• _WRITTEN INSTRUCTION A_
List every biblical reference, by book, chapter and verse, that the passage on the Ebionites cites.

>> START QUOTED TEXT

Just who were the Ebionites, that pseudo-mythical sect of Jewish followers of Jesus from the early centuries of Christendom? Norwegian scholar Oskar Skarsaune brings together recent scholarship and sound reasoning to get at a more accurate picture of these Torah-practicing Jesus-believing Jews of infamy. Get Skarsaune’s book here.
We already discussed the fact that a hasty process of labeling led to typical confusion about the origin and identity of the Ebionites. Irenaeus, writing about 180 C.E., lumped all Jewish believers in with a group he encountered that denied the virgin birth, apparently regarding Jesus as man and not the God-man.
To make matters worse, in Irenaeus’s catalogue of heretical groups, each group had a founder whom they were named after. Thus entered into legend a non-existent person named Ebion who must have founded these Ebionites.
Oskar Skarsaune puts to rest any doubt that the Ebionites derived their name from a concept and not from a founder. So what is the origin of this name and what can it tell us about early Jewish believers in Jesus?
The word evyon (plural evyonim) is common in the Hebrew Bible. It denotes poverty or neediness.
Its first occurrence is in Exodus 23:6, “You shall not deny justice to the poor among you in his lawsuit.” A number of Torah regulations concern leaving food for the poor, the evyonim, the ebionites if you Hellenize the spelling.
God is called the “one who raises the evyon from the dust” (1 Sam. 2:8). God is a “stronghold for the evyon” (Isa. 25:4). In Messianic days “the evyon will rejoice in the Holy One of Israel” (Isa. 29:19).
Amos condemned those who thought they could “buy the needy with silver, the evyon with a pair of sandals” (Amos 8:4). The Psalmist calls himself “needy and evyon” in Psalm 70:5 (6 in Hebrew), and asks God therefore to hurry and deliver him. Throughout the Psalms God is the helper of the evyon.

>> END QUOTED TEXT
>> START MATERIAL SHOWN

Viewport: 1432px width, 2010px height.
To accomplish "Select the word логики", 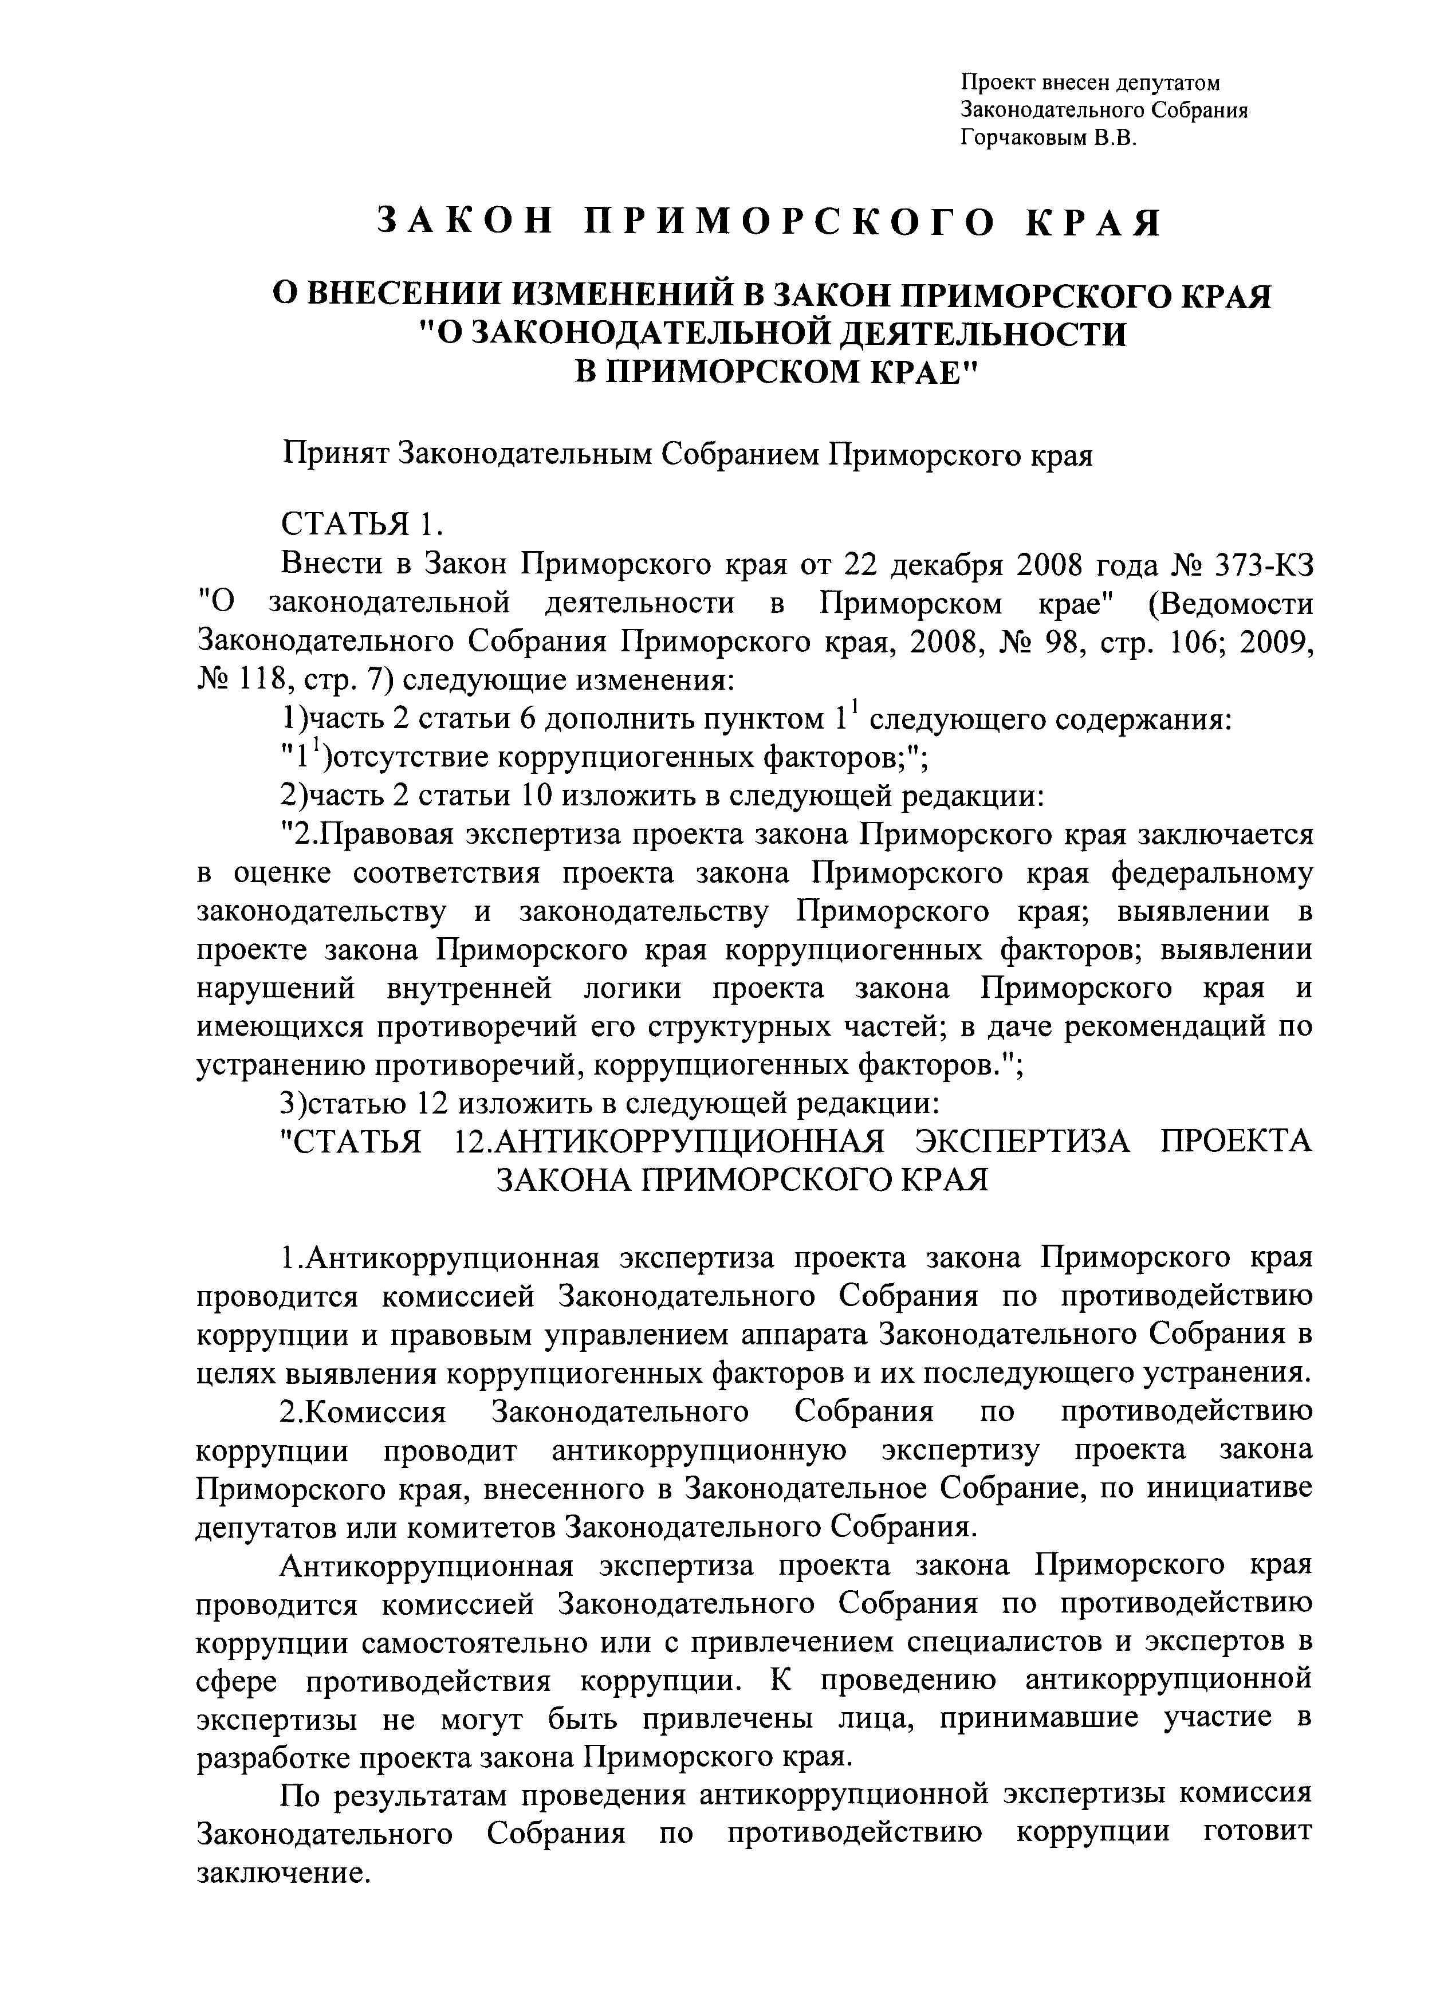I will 632,988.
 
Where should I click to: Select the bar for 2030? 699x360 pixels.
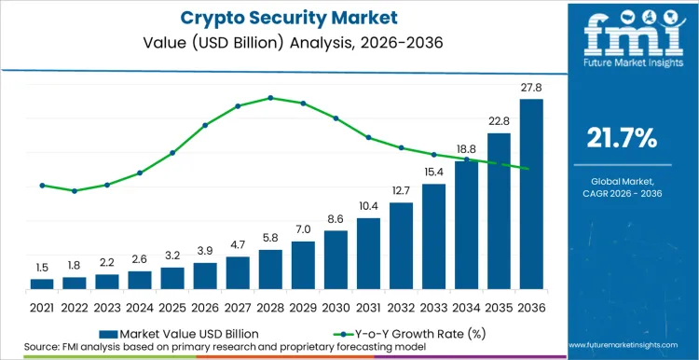(336, 260)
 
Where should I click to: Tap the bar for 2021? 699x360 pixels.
(42, 284)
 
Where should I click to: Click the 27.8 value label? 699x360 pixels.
(531, 87)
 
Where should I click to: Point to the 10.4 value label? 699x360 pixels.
(368, 206)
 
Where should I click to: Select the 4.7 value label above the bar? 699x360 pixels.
(238, 244)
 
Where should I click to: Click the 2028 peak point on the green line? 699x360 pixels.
(270, 97)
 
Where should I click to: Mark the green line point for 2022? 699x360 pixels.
(75, 190)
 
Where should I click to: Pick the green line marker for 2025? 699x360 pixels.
(172, 153)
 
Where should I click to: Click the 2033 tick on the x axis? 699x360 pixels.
(433, 307)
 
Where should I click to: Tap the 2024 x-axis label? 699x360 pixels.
(140, 307)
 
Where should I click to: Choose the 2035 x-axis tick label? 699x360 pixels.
(499, 307)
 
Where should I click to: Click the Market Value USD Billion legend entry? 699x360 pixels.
(177, 332)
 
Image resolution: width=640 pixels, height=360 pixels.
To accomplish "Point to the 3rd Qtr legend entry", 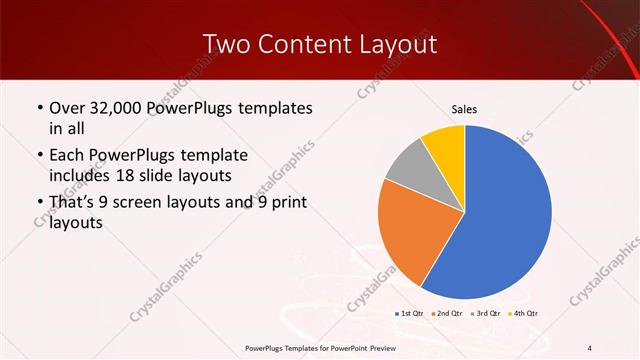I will [x=486, y=314].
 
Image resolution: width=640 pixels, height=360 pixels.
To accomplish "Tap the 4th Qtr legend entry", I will [x=524, y=314].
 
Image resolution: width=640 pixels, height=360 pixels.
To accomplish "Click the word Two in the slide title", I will [x=228, y=44].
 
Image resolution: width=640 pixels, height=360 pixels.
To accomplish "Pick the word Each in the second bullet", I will [x=67, y=155].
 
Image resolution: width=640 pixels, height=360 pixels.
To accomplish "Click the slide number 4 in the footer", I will [x=590, y=347].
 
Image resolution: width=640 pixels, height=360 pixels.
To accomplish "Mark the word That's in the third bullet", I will [x=73, y=203].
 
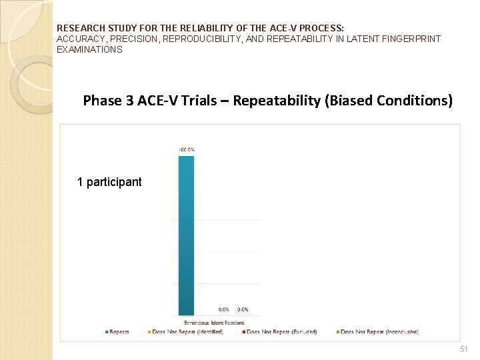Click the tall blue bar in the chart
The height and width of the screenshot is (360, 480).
pyautogui.click(x=187, y=233)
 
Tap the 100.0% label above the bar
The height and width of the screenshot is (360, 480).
pyautogui.click(x=187, y=150)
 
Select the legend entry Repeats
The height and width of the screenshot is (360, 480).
pyautogui.click(x=118, y=332)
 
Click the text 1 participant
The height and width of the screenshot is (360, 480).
pyautogui.click(x=109, y=182)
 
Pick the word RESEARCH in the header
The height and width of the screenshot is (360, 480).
pyautogui.click(x=77, y=29)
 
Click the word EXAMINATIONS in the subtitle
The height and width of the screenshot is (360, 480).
pyautogui.click(x=89, y=49)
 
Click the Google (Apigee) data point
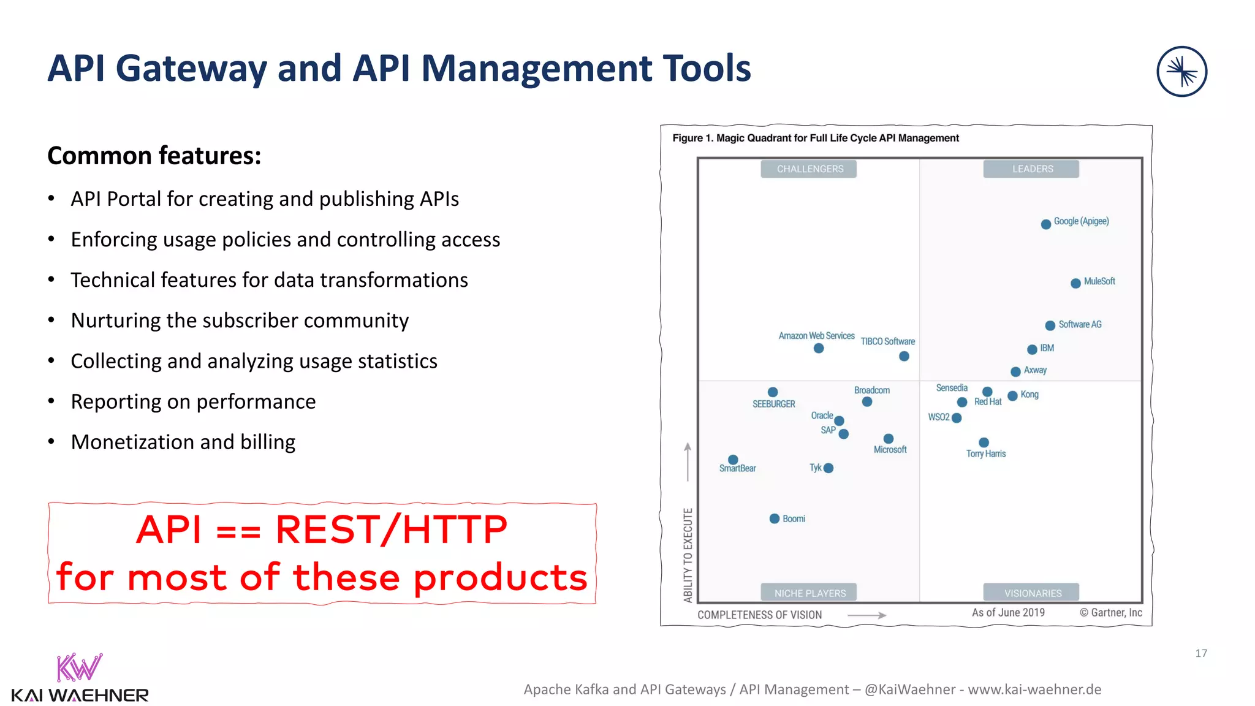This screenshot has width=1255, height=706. pyautogui.click(x=1046, y=224)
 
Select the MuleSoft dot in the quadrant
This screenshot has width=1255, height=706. pyautogui.click(x=1075, y=283)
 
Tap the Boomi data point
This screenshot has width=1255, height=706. pyautogui.click(x=775, y=518)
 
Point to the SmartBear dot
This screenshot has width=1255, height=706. pyautogui.click(x=733, y=460)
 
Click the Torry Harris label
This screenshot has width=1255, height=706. pyautogui.click(x=986, y=454)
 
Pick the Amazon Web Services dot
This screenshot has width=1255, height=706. pyautogui.click(x=819, y=348)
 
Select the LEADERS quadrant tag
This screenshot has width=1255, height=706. pyautogui.click(x=1032, y=169)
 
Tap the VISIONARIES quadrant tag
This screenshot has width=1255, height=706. pyautogui.click(x=1032, y=593)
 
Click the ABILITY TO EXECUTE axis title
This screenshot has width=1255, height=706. pyautogui.click(x=688, y=555)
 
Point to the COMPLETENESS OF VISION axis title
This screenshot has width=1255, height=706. pyautogui.click(x=759, y=615)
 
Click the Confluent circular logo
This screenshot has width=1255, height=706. pyautogui.click(x=1181, y=72)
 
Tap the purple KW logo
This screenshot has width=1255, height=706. pyautogui.click(x=79, y=668)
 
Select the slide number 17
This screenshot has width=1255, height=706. pyautogui.click(x=1201, y=653)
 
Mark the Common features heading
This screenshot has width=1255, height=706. pyautogui.click(x=154, y=156)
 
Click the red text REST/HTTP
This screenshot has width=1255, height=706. pyautogui.click(x=391, y=529)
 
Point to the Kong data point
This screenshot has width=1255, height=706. pyautogui.click(x=1013, y=396)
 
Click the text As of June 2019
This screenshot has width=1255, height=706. pyautogui.click(x=1008, y=612)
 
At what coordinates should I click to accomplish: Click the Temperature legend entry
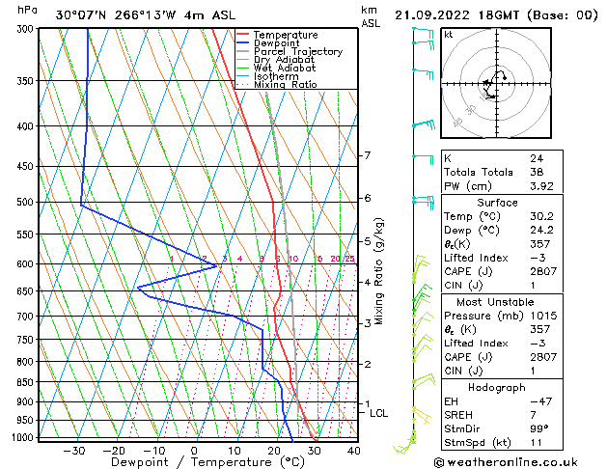[286, 35]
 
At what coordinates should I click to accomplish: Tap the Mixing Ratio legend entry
[285, 85]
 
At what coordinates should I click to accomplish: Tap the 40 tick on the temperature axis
[354, 450]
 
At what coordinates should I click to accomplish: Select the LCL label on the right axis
[379, 413]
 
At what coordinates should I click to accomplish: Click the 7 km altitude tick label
[367, 155]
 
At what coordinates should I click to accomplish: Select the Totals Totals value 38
[536, 172]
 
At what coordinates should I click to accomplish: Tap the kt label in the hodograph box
[449, 34]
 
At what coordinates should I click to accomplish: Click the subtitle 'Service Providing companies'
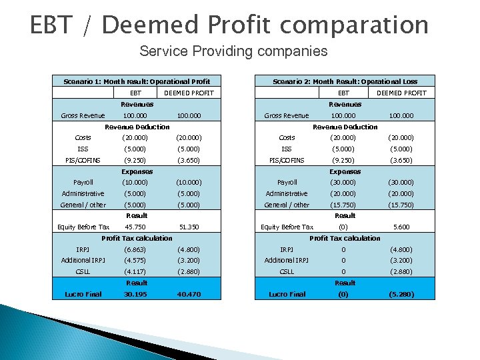pyautogui.click(x=233, y=51)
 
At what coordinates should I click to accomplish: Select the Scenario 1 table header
pyautogui.click(x=137, y=81)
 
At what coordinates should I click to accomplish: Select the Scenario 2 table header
pyautogui.click(x=345, y=81)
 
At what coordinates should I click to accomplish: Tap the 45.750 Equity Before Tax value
pyautogui.click(x=136, y=227)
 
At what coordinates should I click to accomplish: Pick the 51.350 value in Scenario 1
pyautogui.click(x=189, y=227)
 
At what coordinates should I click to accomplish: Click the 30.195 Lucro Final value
pyautogui.click(x=136, y=294)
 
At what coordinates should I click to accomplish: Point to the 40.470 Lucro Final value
pyautogui.click(x=189, y=294)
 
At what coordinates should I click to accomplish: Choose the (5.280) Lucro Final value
pyautogui.click(x=400, y=294)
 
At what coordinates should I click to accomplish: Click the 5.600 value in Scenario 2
pyautogui.click(x=400, y=227)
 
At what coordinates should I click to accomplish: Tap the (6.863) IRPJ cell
pyautogui.click(x=135, y=249)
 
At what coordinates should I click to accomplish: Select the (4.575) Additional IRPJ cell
pyautogui.click(x=135, y=261)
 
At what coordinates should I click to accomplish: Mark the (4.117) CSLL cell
pyautogui.click(x=135, y=272)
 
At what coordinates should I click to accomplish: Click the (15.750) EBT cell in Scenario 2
pyautogui.click(x=344, y=205)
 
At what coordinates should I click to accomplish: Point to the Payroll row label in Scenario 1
pyautogui.click(x=83, y=182)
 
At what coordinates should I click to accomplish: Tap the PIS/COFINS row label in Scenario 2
pyautogui.click(x=287, y=160)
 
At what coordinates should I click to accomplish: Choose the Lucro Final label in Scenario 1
pyautogui.click(x=83, y=294)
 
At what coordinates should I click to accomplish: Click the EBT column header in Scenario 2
pyautogui.click(x=343, y=93)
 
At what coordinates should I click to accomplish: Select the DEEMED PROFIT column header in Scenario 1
pyautogui.click(x=189, y=93)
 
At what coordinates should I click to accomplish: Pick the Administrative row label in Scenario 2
pyautogui.click(x=287, y=193)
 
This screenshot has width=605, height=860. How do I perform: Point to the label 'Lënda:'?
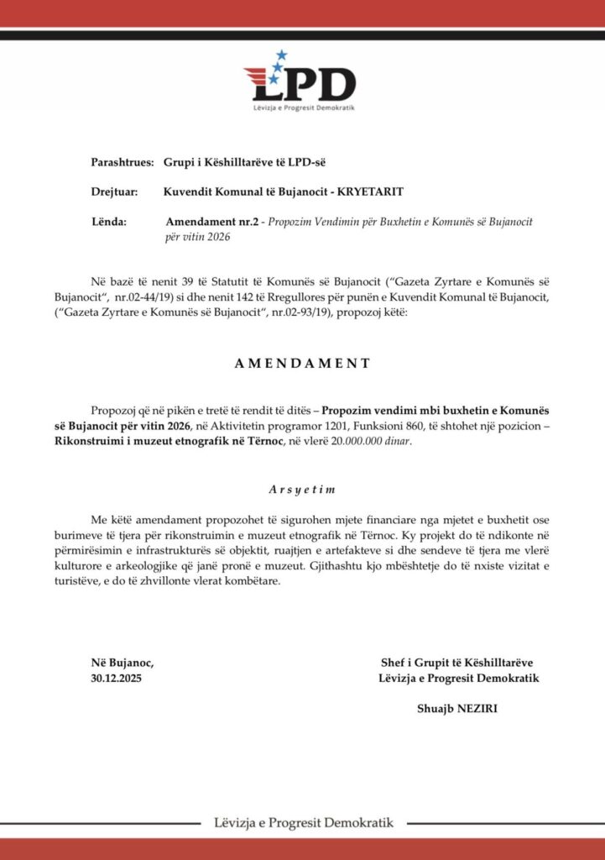[108, 222]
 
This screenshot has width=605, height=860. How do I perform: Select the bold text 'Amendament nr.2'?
[210, 222]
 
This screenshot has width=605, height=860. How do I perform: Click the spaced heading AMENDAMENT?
[303, 364]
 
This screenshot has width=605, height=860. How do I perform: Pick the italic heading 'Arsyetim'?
[302, 488]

>> END MATERIAL SHOWN

• _WRITTEN INSTRUCTION B_
From the records, copy the lines beginning with the one containing "Click the word EXAMINATIONS in the subtitle" and continuing through the one containing "height=706. pyautogui.click(x=1046, y=224)". Leave out the pictures.

• _PROBLEM SOLUTION A_
Exodus 23:6
1 Sam. 2:8
Isa. 25:4
Isa. 29:19
Amos 8:4
Psalm 70:5

• _PROBLEM SOLUTION B_
Click the word EXAMINATIONS in the subtitle
The height and width of the screenshot is (360, 480).
pyautogui.click(x=89, y=49)
 
Click the Google (Apigee) data point
This screenshot has width=1255, height=706. pyautogui.click(x=1046, y=224)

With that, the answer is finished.